Rossendale Borough Council (25 024 032)
Category : Environment and regulation > Other
Decision : Closed after initial enquiries
Decision date : 11 May 2026
The Ombudsman's final decision:
Summary: We will not investigate this complaint about the Council’s investigation of a noise nuisance matter. There is not enough evidence of fault in the Council’s decision to justify our investigation.
The complaint
- Miss X complained the Council did not consider her noise nuisance complaint properly, and about its decision that the matter was not a statutory noise.
- Miss X said this caused distress.
- Miss X wants the Council to reinvestigate her noise nuisance complaint, apologise and review its processes.
The Ombudsman’s role and powers
- We investigate complaints about ‘maladministration’ and ‘service failure’, which we call ‘fault’. We must also consider whether any fault has had an adverse impact on the person making the complaint, which we call ‘injustice’. We provide a free service, but must use public money carefully.
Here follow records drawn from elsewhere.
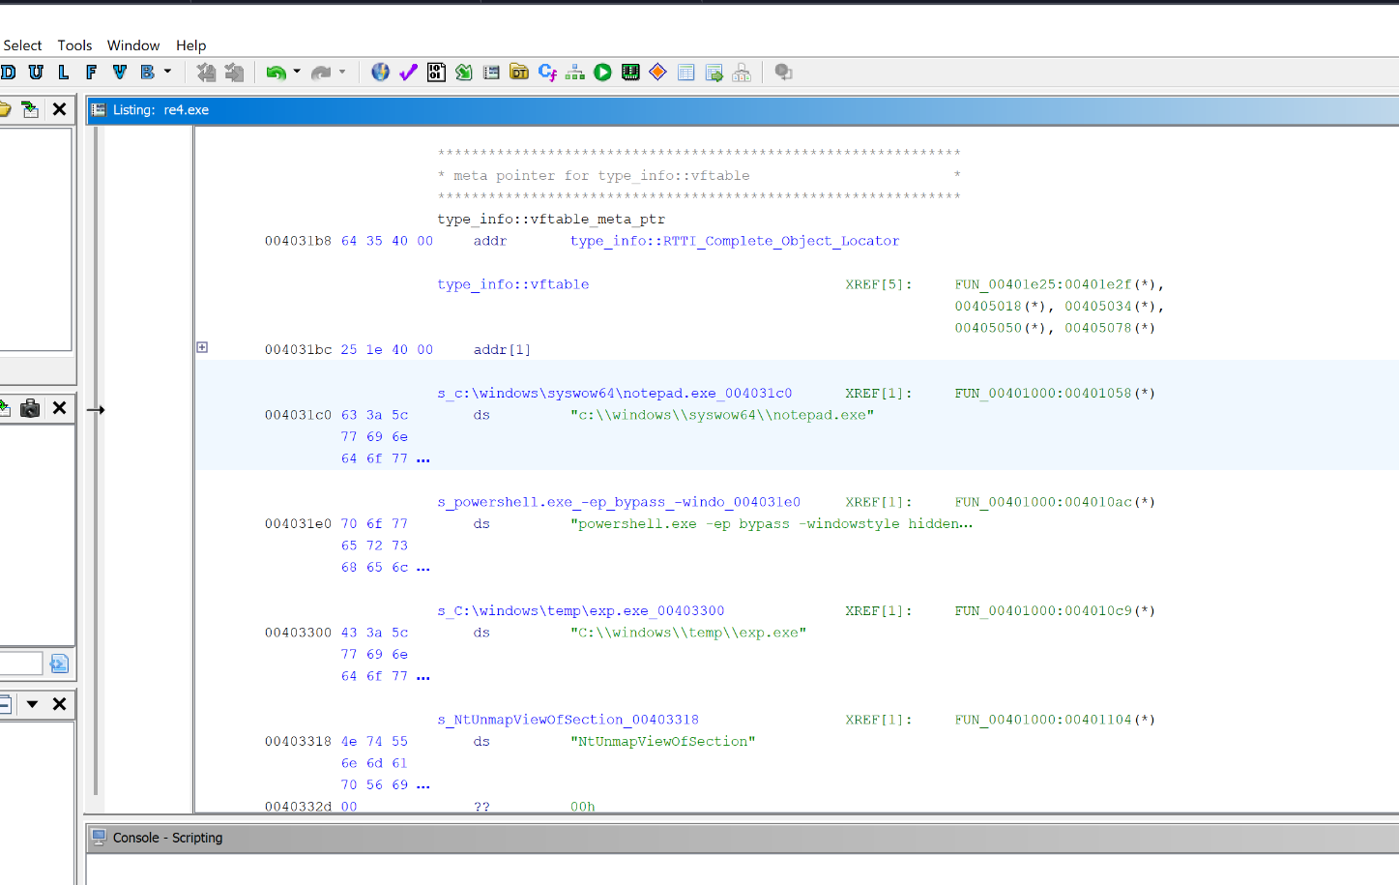Image resolution: width=1399 pixels, height=885 pixels.
Task: Click the green Undo arrow
Action: coord(276,73)
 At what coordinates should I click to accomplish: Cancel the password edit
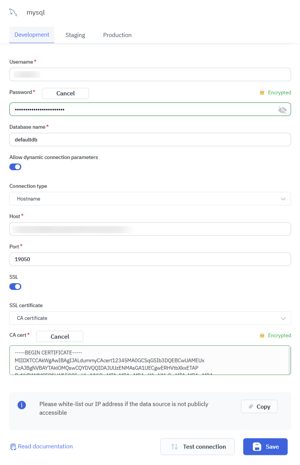click(65, 93)
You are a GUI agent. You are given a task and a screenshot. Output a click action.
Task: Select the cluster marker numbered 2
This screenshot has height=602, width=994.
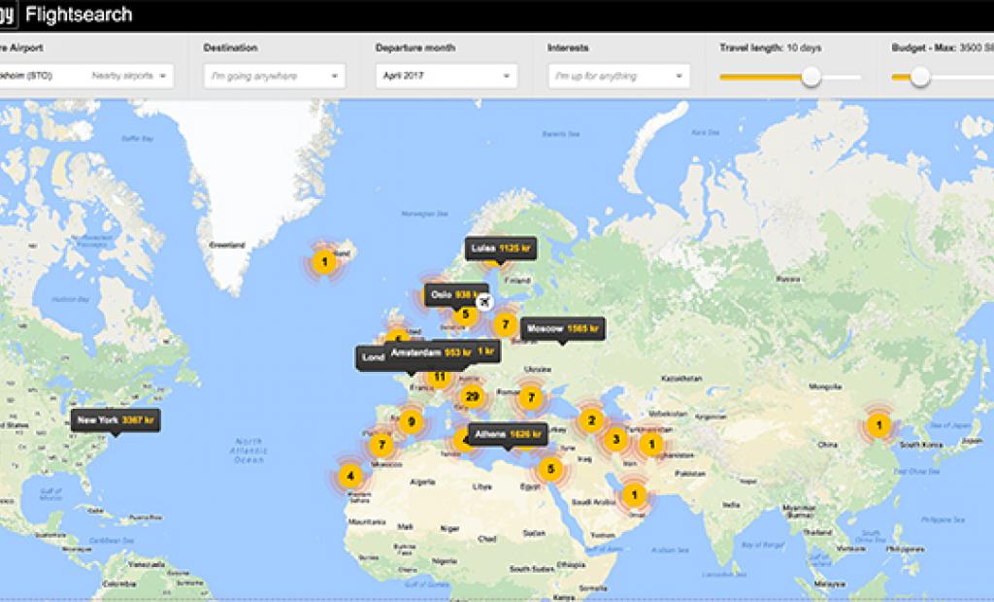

We do not start or continue an investigation if we decide:
- there is not enough evidence of fault to justify investigating, or
- further investigation would not lead to a different outcome.
(Local Government Act 1974, section 24A(6), as amended, section 34(B))
How I considered this complaint
- I considered information provided by Miss X.
- I considered the Ombudsman’s Assessment Code.
My assessment
- Miss X said the Council has failed to identify noise nuisance coming from a neighbouring domestic property.
- The Council reviewed Miss X’s noise logs and visited the site on two occasions before deciding any noise was not sufficient to be confirmed as statutory noise.
- The Environmental Protection Act 1990 places a duty on councils to investigate reports of nuisance and to take reasonable steps to investigate any complaints of statutory nuisance that it receives. Only a qualified Environmental Health Officer can decide if there is a statutory nuisance based on the evidence available. There is no duty to serve an abatement notice if the Council decides there is no statutory nuisance present.
- Abatement notices carry a right of appeal to the magistrates court and the resident can appeal if they believe the notice was unreasonable or incorrectly served. This means the Council would have to have a case which could be reasonably defended at appeal and if there is not sufficient evidence it should not serve a notice.
- We cannot overrule the Council’s decision on whether or not to take action. It is not our role to say whether the noise that someone is complaining about is a nuisance in law or whether action must be taken to reduce it.
- The Ombudsman is not an appeal body. This means we do not take a second look at a decision to decide if it was wrong. Instead, we look at the processes an organisation followed to make its decision. If we consider it followed those processes correctly, we cannot question whether the decision was right or wrong, regardless of whether someone disagrees with the decision the organisation made.
Final decision
- We will not investigate Miss X’s complaint because there is not enough evidence of fault in the Council’s decision to justify an investigation.